Edy memaparkan bahwa berdasarkan hasil survei terhadap individu yang mencoba virtual reality (VR), ia melihat bahwa VR akan makin sering digunakan di kemudian hari. “Sebanyak 22% responden yang pernah mencoba VR, kebanyakan mengatakan dalam tiga bulan ke depan akan lebih sering menggunakannya,” ungkapnya di kantor Meta, baru-baru ini.
Metaverse memang masih di tahap awal, namun ia menjadi satu dari sejumlah teknologi masa depan yang disorot di Asia Tenggara. Didapati bahwa penetrasi teknologi metaverse cukup tinggi di Indonesia, di mana dengan 69% responden mengakut telah menggunakan teknologi tersebut pada tahun lalu. Perihal metaverse ini, cryptocurrency memimpin dengan persentase 44% dan ini disusul oleh augmented reality (AR) sebesar 31%.
Pada kesempatan yang sama, Pieter Lydian Country Director Meta Indonesia menuturkan bahwa adaptasi teknologi pada dasarnya memiliki siklus.
“Tak hanya orang Indonesia yang suka hype, semua orang di dunia seperti itu. Kalau ada sesuatu yang baru, percobaan akan dilakukan untuk melihat value-nya. Setelah melihat value-nya, ada yang drop. Semua teknologi seperti itu,” pungkasnya.
Jika teknologi yang dikembangkan itu sudah matang dan punya value yang baik, maka teknologi tersebut bisa bertahan. Dalam hal ini mesti didukung oleh empat faktor, yaitu platform, perangkat, kreator dan konektivitas.

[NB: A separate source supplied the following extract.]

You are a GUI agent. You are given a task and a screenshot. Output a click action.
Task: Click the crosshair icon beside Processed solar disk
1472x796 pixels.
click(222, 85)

“NFT lahir dari salah satu problem kita di dunia maya, IP-nya jadi jelas. Kreator Indonesia kan makin aktif jika pasarnya ada. Awal-awal pasar NFT hanya orang-orang yang ngerti, setelah NFT kita tempel di Instagram masyarakat jadi ‘oh, NFT bisa seperti ini’,” jelas Pieter.
Lebih lanjut, Pieter menilai adanya value pada teknologi metaverse. Komponen itu yakni bahasa tubuh yang memang penting dalam komunikasi. Perangkat seperti ponsel tak mumpuni untuk hal tersebut. Maka dari itu, dengan paduan AR dan VR, komponen itu bisa dipenuhi melalui metaverse. “Membangun metaverse memang butuh step by step,” imbuhnya.